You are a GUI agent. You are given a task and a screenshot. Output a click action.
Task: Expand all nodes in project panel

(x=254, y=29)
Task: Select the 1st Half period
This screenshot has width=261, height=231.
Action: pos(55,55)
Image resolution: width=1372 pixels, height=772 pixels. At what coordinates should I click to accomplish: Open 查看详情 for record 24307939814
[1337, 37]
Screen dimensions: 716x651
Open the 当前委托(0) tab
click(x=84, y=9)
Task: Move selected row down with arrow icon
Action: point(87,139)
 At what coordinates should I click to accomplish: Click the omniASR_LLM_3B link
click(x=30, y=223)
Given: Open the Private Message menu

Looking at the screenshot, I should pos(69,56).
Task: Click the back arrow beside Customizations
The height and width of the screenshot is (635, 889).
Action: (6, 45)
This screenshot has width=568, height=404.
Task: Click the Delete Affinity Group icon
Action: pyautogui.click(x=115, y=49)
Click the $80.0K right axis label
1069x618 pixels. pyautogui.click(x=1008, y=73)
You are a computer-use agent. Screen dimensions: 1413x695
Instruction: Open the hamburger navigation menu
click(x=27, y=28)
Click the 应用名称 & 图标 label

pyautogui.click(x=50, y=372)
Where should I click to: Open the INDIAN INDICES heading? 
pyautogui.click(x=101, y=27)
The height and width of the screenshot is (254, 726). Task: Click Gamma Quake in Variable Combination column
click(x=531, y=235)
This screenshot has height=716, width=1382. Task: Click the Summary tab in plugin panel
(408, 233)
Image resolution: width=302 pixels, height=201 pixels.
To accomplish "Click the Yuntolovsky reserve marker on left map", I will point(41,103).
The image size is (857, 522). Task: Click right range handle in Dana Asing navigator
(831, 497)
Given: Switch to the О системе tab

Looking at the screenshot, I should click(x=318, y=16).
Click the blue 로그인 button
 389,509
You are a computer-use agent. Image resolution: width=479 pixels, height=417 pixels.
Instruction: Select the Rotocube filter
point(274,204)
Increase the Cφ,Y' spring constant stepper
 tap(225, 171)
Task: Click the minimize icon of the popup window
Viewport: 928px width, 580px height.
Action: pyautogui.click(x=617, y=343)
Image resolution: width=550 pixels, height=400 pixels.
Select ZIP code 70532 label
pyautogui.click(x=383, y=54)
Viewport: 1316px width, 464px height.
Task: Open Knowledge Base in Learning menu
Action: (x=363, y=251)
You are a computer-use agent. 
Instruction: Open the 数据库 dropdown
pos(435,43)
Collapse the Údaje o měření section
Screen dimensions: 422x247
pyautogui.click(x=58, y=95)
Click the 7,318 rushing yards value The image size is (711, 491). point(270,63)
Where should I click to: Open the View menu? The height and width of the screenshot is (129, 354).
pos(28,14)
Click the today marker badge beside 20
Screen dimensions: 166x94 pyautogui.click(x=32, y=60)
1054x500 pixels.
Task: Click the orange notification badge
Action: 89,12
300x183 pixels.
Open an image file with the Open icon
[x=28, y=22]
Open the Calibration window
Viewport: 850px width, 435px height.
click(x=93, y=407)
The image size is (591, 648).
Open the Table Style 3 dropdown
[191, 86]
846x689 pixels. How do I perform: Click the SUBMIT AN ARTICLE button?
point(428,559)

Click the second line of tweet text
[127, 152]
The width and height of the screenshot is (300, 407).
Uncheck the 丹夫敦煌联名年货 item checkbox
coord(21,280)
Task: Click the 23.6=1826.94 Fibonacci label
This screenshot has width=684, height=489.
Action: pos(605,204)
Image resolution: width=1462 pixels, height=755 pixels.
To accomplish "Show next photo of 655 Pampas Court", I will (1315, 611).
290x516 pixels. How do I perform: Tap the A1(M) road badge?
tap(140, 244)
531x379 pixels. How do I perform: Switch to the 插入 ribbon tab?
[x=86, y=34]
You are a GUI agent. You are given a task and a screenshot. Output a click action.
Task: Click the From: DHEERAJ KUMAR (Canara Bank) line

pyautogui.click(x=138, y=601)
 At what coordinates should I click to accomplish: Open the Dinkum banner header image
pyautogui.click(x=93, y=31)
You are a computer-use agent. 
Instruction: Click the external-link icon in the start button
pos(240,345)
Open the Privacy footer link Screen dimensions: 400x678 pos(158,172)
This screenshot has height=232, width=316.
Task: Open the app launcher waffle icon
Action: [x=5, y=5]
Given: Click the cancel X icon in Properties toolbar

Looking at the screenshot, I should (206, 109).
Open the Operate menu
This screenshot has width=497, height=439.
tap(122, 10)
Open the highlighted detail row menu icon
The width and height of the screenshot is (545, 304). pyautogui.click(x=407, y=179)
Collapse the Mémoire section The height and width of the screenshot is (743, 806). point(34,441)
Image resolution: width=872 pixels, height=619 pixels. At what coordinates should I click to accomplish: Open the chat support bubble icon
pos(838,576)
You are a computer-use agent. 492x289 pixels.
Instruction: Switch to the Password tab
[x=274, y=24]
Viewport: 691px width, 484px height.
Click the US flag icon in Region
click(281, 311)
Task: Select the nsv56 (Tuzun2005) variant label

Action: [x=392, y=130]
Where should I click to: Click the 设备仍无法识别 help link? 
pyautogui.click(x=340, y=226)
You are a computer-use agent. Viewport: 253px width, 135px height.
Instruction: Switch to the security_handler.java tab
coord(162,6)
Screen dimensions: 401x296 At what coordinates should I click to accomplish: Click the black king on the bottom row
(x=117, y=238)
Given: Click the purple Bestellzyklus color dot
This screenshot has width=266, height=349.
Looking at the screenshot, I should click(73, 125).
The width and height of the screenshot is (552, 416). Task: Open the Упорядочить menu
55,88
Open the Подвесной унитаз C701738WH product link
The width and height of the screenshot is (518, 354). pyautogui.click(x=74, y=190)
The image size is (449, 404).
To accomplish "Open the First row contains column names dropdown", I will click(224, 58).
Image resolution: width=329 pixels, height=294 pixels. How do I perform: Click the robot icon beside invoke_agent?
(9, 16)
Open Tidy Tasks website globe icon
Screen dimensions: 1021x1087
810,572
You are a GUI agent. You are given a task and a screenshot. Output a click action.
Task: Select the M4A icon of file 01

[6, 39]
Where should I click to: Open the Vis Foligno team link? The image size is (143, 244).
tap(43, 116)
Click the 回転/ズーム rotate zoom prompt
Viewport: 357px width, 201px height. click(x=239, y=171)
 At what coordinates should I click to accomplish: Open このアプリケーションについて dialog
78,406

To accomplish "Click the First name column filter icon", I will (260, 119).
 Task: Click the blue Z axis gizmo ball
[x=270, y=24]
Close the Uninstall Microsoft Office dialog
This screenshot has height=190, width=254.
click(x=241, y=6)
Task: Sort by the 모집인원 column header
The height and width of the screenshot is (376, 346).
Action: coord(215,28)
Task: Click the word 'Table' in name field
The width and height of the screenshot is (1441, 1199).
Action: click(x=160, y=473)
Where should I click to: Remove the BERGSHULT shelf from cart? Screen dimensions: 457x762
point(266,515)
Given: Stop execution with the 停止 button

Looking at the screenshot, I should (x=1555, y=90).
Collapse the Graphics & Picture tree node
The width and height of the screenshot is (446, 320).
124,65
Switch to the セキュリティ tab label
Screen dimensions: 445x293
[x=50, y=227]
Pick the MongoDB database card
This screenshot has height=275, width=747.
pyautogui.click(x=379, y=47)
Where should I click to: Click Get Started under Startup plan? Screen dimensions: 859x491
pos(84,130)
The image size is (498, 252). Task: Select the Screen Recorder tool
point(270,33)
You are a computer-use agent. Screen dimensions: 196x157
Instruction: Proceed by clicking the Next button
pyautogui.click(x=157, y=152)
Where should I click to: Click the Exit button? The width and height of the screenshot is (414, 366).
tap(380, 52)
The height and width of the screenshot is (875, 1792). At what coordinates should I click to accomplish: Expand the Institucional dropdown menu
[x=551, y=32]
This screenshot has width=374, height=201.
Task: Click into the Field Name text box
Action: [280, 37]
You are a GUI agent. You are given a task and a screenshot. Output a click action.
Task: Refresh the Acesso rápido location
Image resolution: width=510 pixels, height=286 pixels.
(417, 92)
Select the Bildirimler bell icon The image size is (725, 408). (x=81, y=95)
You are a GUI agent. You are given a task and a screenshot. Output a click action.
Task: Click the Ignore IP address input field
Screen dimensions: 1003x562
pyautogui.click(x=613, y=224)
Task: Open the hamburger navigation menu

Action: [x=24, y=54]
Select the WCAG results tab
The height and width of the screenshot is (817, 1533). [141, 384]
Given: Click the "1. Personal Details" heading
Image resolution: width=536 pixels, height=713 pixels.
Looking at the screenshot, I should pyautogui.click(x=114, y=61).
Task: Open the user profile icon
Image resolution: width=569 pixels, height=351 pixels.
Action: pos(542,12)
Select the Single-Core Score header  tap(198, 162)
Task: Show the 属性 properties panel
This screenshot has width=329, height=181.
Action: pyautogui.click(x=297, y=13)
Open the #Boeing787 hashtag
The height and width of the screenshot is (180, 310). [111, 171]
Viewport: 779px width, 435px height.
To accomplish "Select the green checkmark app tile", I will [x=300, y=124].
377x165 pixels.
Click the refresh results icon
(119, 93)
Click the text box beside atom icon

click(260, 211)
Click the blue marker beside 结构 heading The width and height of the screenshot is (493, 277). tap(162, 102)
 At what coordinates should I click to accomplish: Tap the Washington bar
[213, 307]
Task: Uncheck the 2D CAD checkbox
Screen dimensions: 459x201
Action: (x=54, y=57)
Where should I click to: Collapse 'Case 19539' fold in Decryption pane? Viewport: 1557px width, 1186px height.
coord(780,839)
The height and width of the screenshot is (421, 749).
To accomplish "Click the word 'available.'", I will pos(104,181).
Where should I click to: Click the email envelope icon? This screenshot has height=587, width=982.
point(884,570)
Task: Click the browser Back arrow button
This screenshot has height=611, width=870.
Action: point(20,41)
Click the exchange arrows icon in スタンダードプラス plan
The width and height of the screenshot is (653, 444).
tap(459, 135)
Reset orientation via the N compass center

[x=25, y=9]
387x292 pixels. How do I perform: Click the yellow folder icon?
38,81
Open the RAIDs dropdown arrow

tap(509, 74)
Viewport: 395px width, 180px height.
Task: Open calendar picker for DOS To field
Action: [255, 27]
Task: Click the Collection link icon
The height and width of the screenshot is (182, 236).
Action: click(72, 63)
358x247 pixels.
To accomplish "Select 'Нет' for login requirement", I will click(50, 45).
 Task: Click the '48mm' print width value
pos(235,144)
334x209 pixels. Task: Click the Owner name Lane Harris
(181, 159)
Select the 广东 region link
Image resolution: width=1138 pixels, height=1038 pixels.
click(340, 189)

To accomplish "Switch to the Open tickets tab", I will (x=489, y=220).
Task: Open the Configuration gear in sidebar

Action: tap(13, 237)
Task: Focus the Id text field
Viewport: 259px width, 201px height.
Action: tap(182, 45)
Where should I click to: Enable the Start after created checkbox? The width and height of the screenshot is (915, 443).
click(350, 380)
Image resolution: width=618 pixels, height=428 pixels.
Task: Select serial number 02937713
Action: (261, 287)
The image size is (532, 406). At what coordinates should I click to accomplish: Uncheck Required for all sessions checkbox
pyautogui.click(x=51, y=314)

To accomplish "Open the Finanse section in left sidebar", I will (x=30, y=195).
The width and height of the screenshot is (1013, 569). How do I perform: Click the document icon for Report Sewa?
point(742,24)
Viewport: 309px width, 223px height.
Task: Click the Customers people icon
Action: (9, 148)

» **PROBLEM REQUIREMENTS**
The answer must consist of every line in the records above that contains the word "First".

» **PROBLEM SOLUTION**
To accomplish "Open the First row contains column names dropdown", I will click(224, 58).
To accomplish "Click the First name column filter icon", I will (260, 119).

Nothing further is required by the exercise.